Pull out every line of the items below that contains the string "accomplish", matching case exactly.
━━ Given entries
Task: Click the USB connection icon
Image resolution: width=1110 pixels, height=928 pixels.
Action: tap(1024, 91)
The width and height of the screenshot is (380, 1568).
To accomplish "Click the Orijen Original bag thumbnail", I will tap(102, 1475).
━━━━
━━ Given entries
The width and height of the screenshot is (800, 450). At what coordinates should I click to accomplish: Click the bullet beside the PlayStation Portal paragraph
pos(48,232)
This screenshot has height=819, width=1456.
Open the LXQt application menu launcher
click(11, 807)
━━━━
### [Output]
To accomplish "Click the Orijen Original bag thumbnail", I will tap(102, 1475).
The width and height of the screenshot is (800, 450). At what coordinates should I click to accomplish: Click the bullet beside the PlayStation Portal paragraph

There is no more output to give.